(Recorded information)

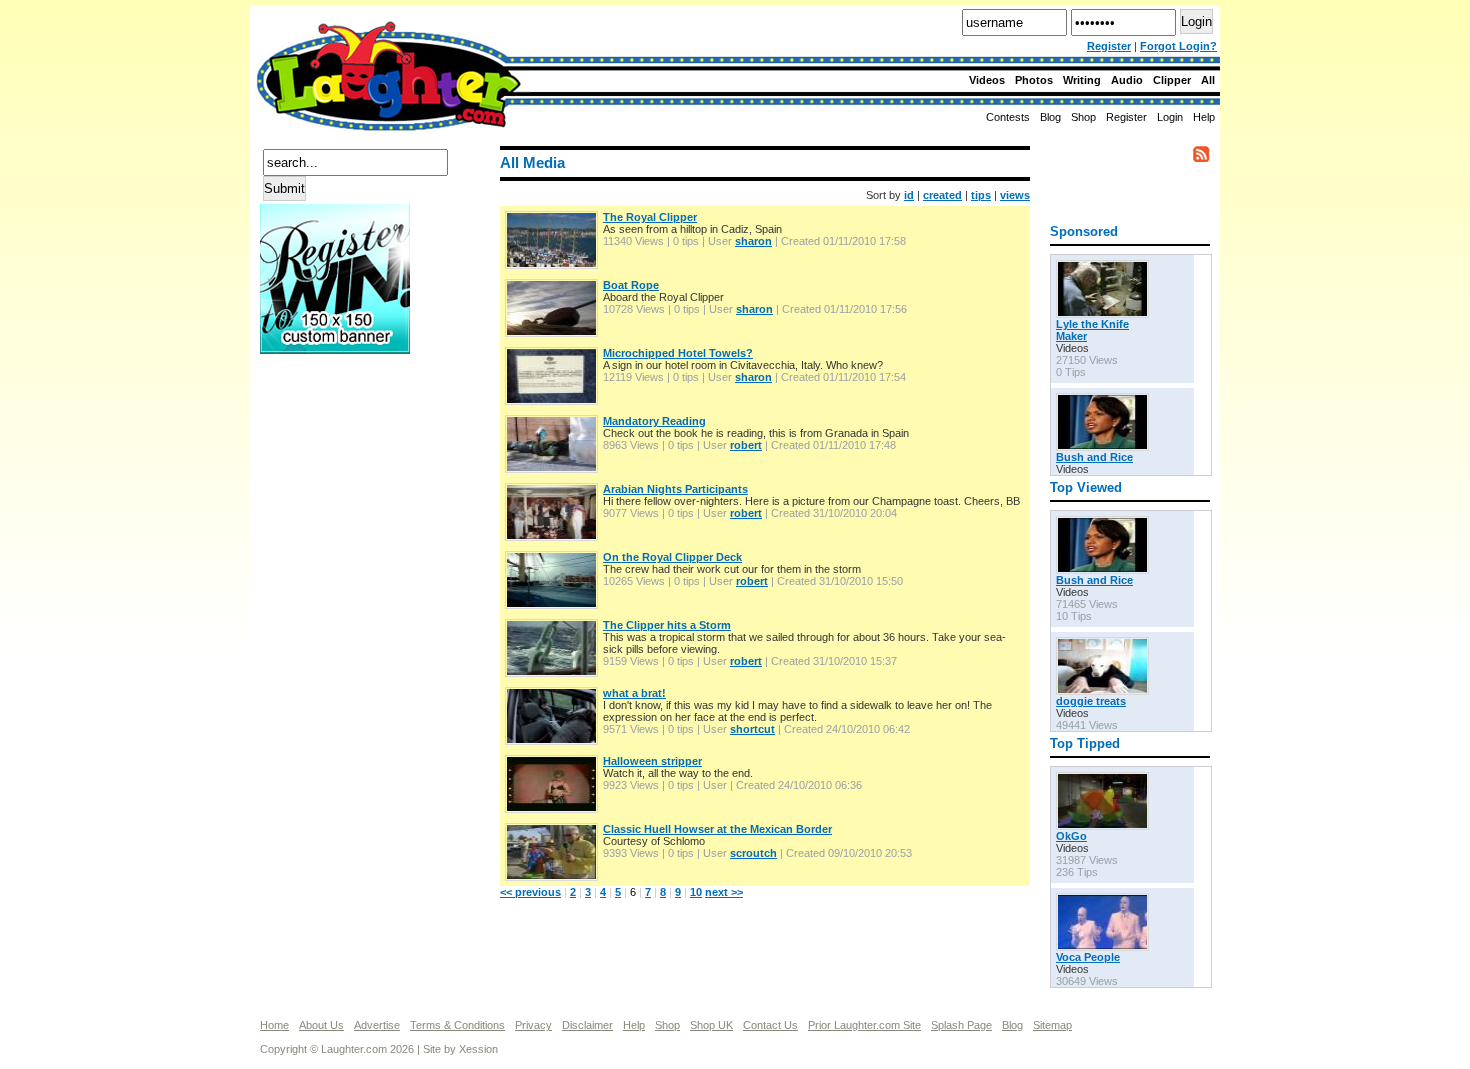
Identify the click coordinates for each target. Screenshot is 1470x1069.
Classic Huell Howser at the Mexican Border (717, 829)
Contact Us (770, 1025)
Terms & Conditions (457, 1025)
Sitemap (1052, 1025)
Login (1170, 117)
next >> (724, 892)
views (1015, 195)
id (909, 195)
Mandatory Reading (654, 421)
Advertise (377, 1025)
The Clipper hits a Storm (667, 625)
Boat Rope (631, 285)
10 (696, 892)
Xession (478, 1049)
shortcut (752, 729)
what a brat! (634, 693)
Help (1204, 117)
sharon (753, 241)
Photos (1034, 80)
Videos (987, 80)
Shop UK (711, 1025)
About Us (321, 1025)
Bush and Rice (1094, 457)
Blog (1050, 117)
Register (1109, 46)
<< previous (530, 892)
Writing (1082, 80)
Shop (667, 1025)
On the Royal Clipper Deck (672, 557)
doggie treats (1091, 701)
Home (274, 1025)
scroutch (753, 853)
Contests (1008, 117)
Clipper (1172, 80)
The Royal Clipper (650, 217)
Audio (1127, 80)
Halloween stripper (652, 761)
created (942, 195)
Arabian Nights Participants (675, 489)
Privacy (533, 1025)
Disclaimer (587, 1025)
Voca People (1088, 957)
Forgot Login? (1178, 46)
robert (746, 445)
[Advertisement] (340, 429)
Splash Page (961, 1025)
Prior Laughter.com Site (864, 1025)
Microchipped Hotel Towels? (678, 353)
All (1208, 80)
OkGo (1071, 836)
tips (981, 195)
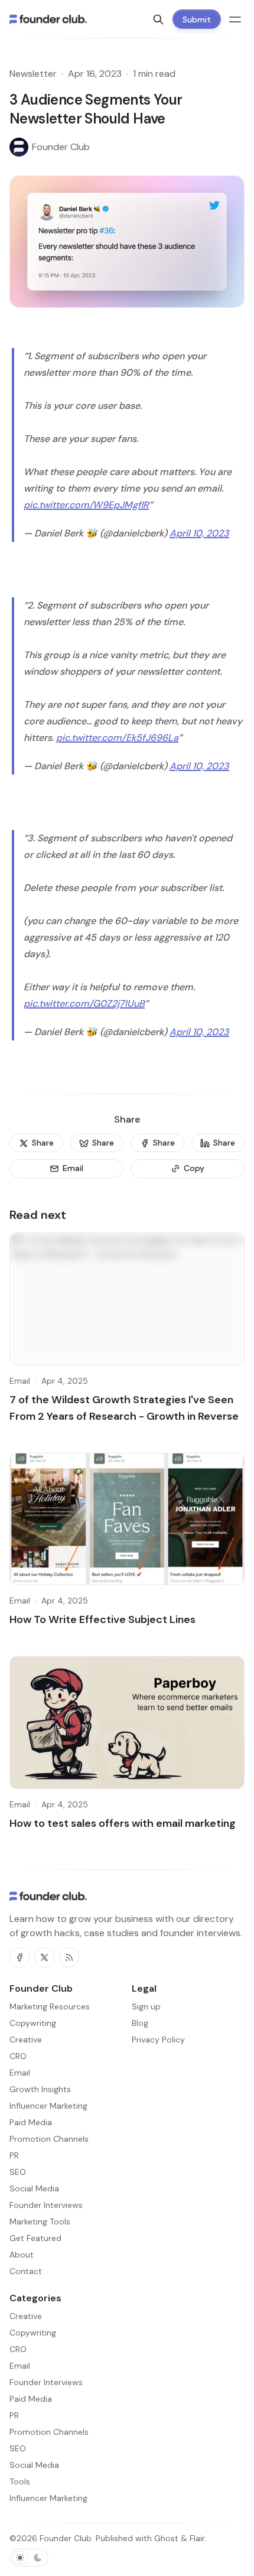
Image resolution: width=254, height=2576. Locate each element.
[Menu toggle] (235, 19)
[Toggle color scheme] (28, 2558)
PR (14, 2415)
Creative (25, 2316)
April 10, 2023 (199, 533)
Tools (19, 2481)
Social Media (34, 2465)
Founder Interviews (46, 2382)
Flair (197, 2538)
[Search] (158, 19)
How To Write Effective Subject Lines (102, 1619)
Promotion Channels (49, 2432)
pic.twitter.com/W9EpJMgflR (86, 505)
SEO (17, 2448)
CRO (18, 2349)
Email (19, 1380)
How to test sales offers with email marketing (122, 1823)
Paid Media (30, 2398)
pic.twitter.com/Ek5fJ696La (117, 737)
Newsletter (33, 73)
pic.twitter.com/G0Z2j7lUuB (84, 1003)
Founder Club (66, 2538)
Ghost (166, 2538)
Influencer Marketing (48, 2498)
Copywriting (32, 2332)
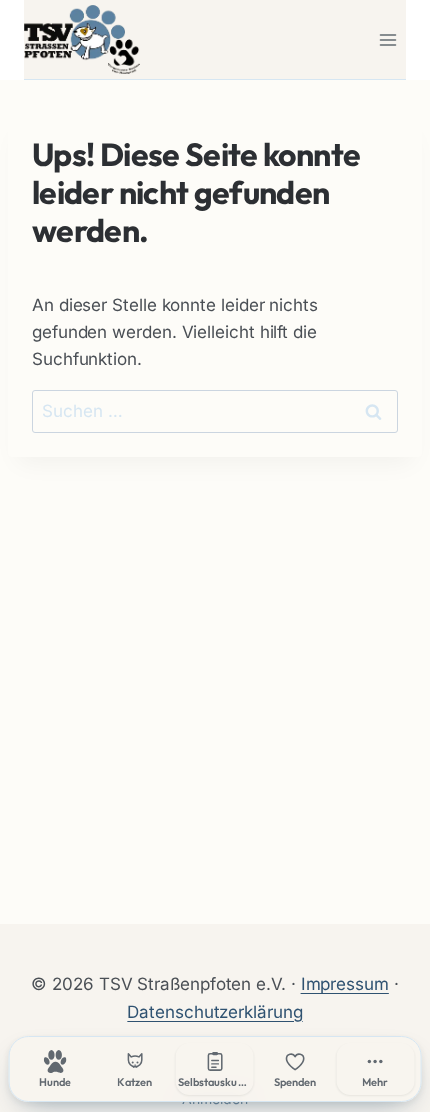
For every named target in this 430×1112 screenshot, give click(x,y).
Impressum (345, 984)
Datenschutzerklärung (214, 1012)
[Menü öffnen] (387, 39)
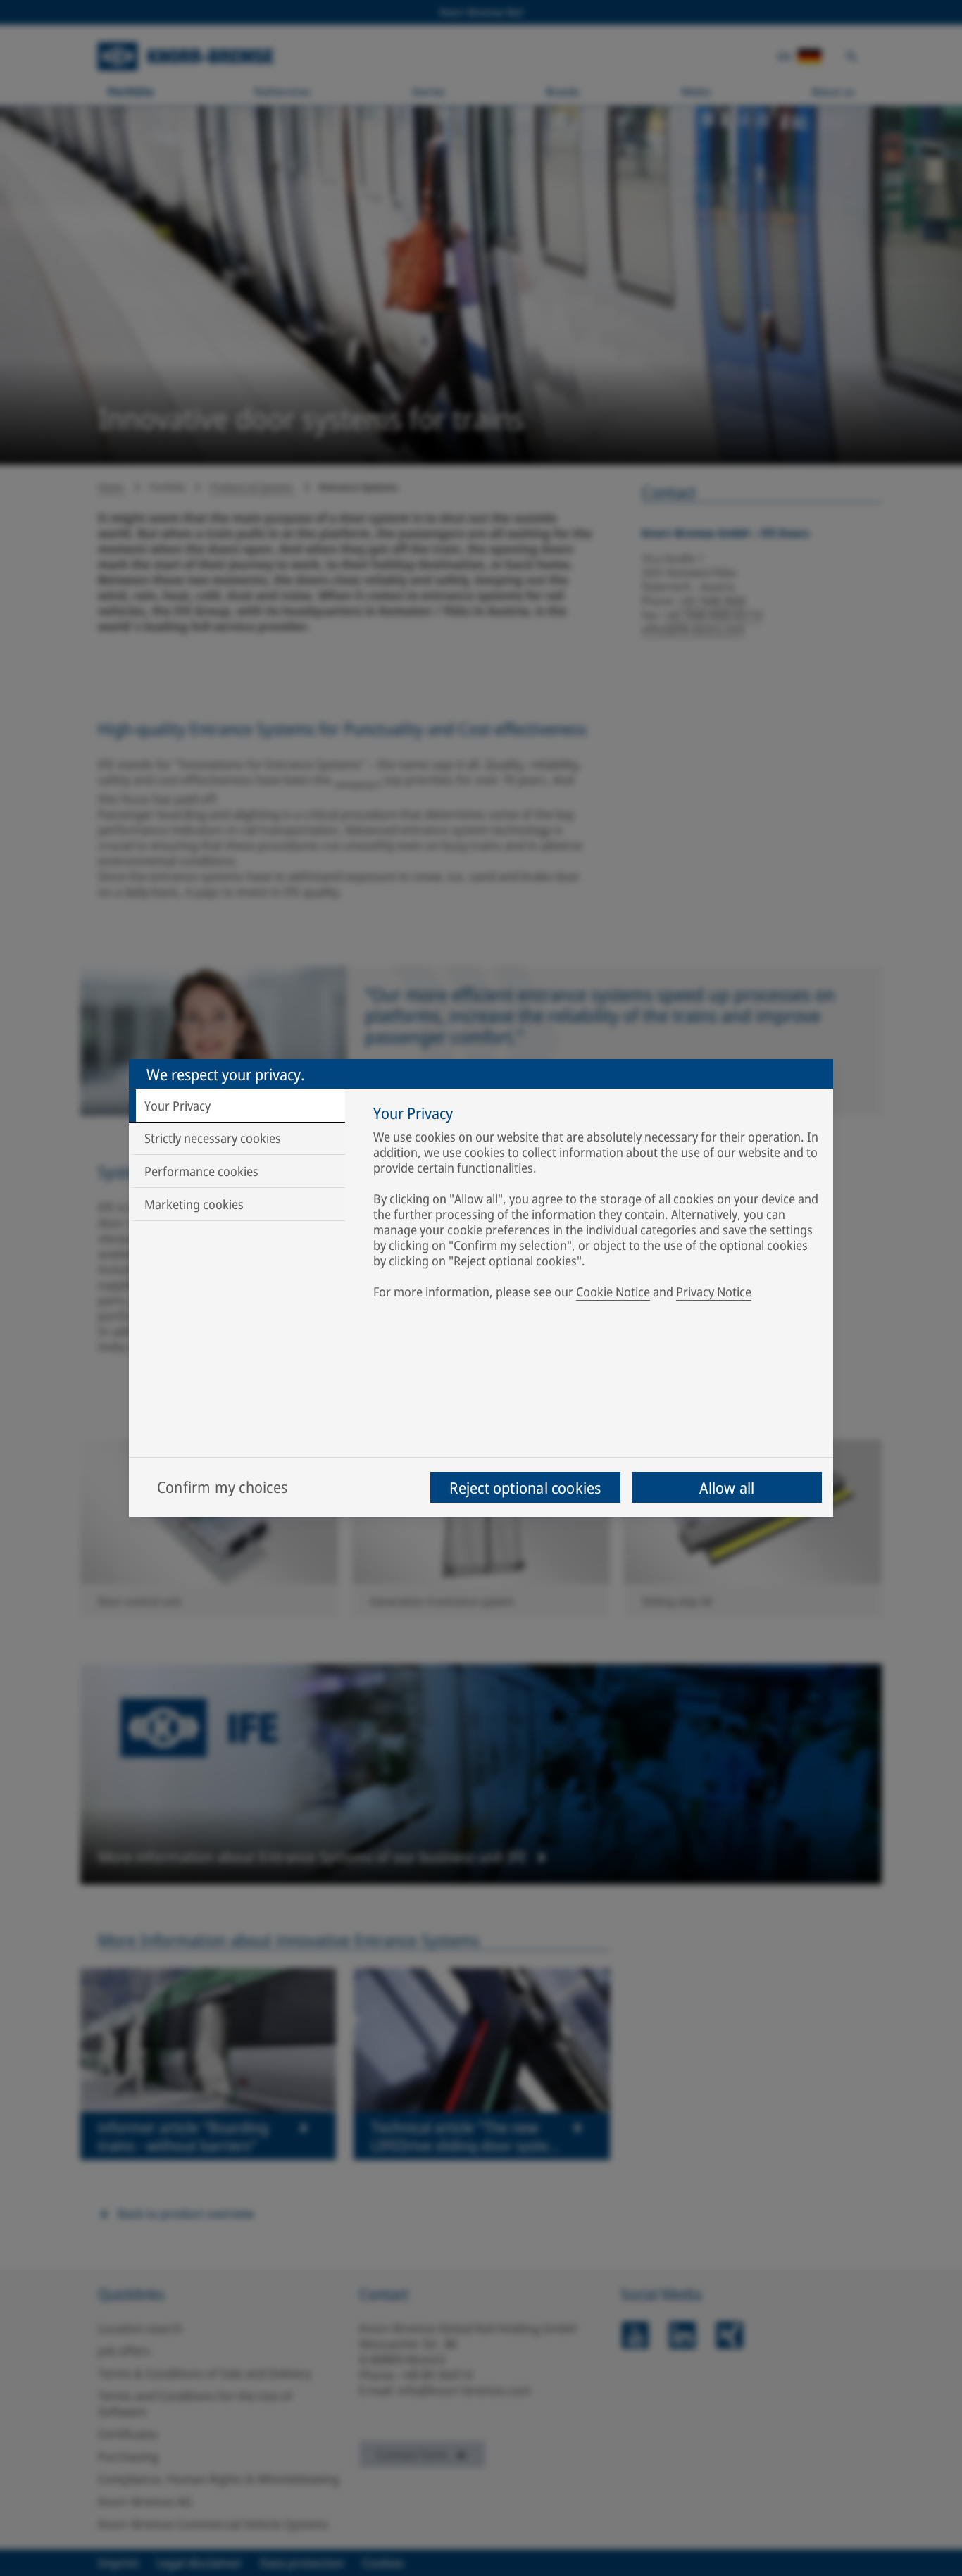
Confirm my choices (222, 1486)
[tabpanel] (596, 1204)
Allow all (727, 1487)
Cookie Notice (613, 1291)
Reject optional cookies (525, 1487)
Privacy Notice (713, 1291)
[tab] (237, 1105)
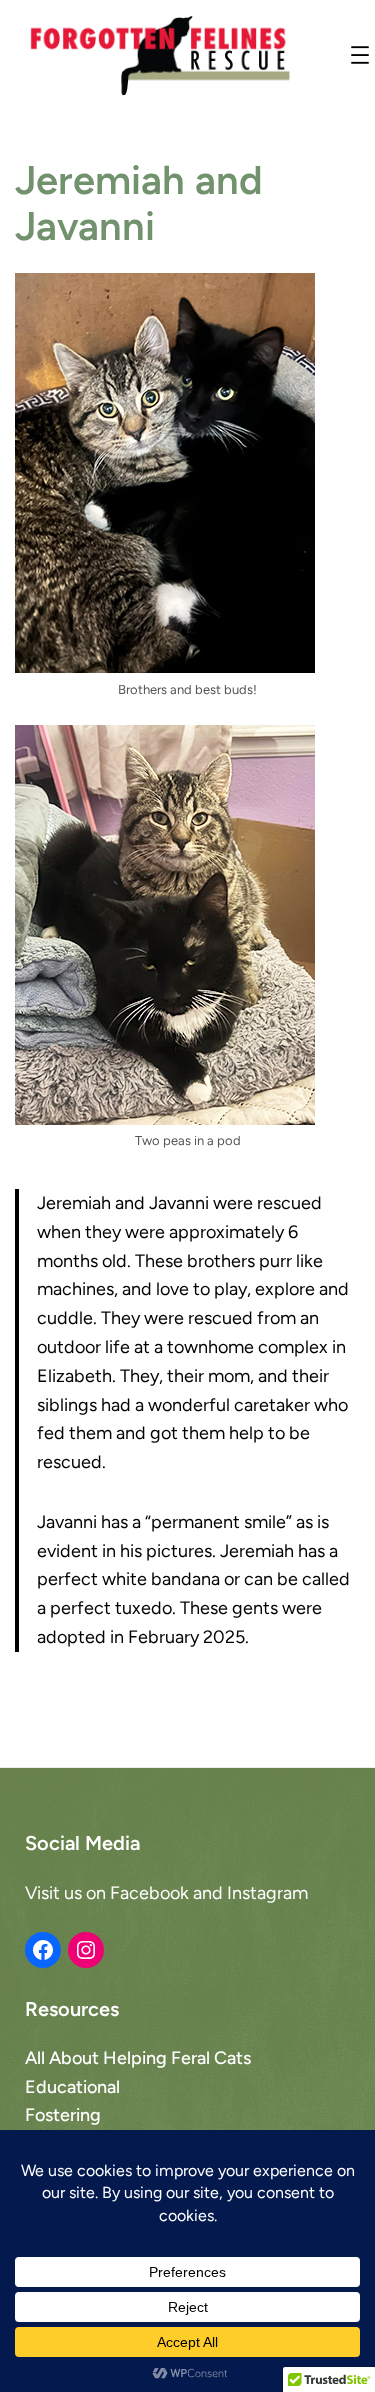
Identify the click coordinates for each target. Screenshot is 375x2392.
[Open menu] (360, 55)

(End Recorded information)

Everything in the records above should be printed again exactly, except the pictures.

▶ [Output of the exercise]:
Identify the click coordinates for each target. Screenshot is 1470x1069.
Classic Huell Howser at the Mexican Border (717, 829)
Contact Us (770, 1025)
Terms & Conditions (457, 1025)
Sitemap (1052, 1025)
Login (1170, 117)
next >> (724, 892)
views (1015, 195)
id (909, 195)
Mandatory Reading (654, 421)
Advertise (377, 1025)
The Clipper hits a Storm (667, 625)
Boat Rope (631, 285)
10 (696, 892)
Xession (478, 1049)
shortcut (752, 729)
what a brat! (634, 693)
Help (1204, 117)
sharon (753, 241)
Photos (1034, 80)
Videos (987, 80)
Shop UK (711, 1025)
About Us (321, 1025)
Bush and Rice (1094, 457)
Blog (1050, 117)
Register (1109, 46)
<< previous (530, 892)
Writing (1082, 80)
Shop (667, 1025)
On the Royal Clipper Deck (672, 557)
doggie treats (1091, 701)
Home (274, 1025)
scroutch (753, 853)
Contests (1008, 117)
Clipper (1172, 80)
The Royal Clipper (650, 217)
Audio (1127, 80)
Halloween stripper (652, 761)
created (942, 195)
Arabian Nights Participants (675, 489)
Privacy (533, 1025)
Disclaimer (587, 1025)
Voca People (1088, 957)
Forgot Login? (1178, 46)
robert (746, 445)
[Advertisement] (340, 429)
Splash Page (961, 1025)
Prior Laughter.com Site (864, 1025)
Microchipped Hotel Towels? (678, 353)
All (1208, 80)
OkGo (1071, 836)
tips (981, 195)
Image resolution: width=254, height=2576. Locate each element.
[Menu toggle] (235, 19)
[Toggle color scheme] (28, 2558)
PR (14, 2415)
Creative (25, 2316)
April 10, 2023 (199, 533)
Tools (19, 2481)
Social Media (34, 2465)
Founder Interviews (46, 2382)
Flair (197, 2538)
[Search] (158, 19)
How To Write Effective Subject Lines (102, 1619)
Promotion Channels (49, 2432)
pic.twitter.com/W9EpJMgflR (86, 505)
SEO (17, 2448)
CRO (18, 2349)
Email (19, 1380)
How to test sales offers with email marketing (122, 1823)
Paid Media (30, 2398)
pic.twitter.com/Ek5fJ696La (117, 737)
Newsletter (33, 73)
pic.twitter.com/G0Z2j7lUuB (84, 1003)
Founder Club (66, 2538)
Ghost (166, 2538)
Influencer Marketing (48, 2498)
Copywriting (32, 2332)
For every named target in this 430×1112 screenshot, give click(x,y).
Impressum (345, 984)
Datenschutzerklärung (214, 1012)
[Menü öffnen] (387, 39)
Confirm my choices (222, 1486)
[tabpanel] (596, 1204)
Allow all (727, 1487)
Cookie Notice (613, 1291)
Reject optional cookies (525, 1487)
Privacy Notice (713, 1291)
[tab] (237, 1105)
Identify the click coordinates for each target. Screenshot is 375x2392.
[Open menu] (360, 55)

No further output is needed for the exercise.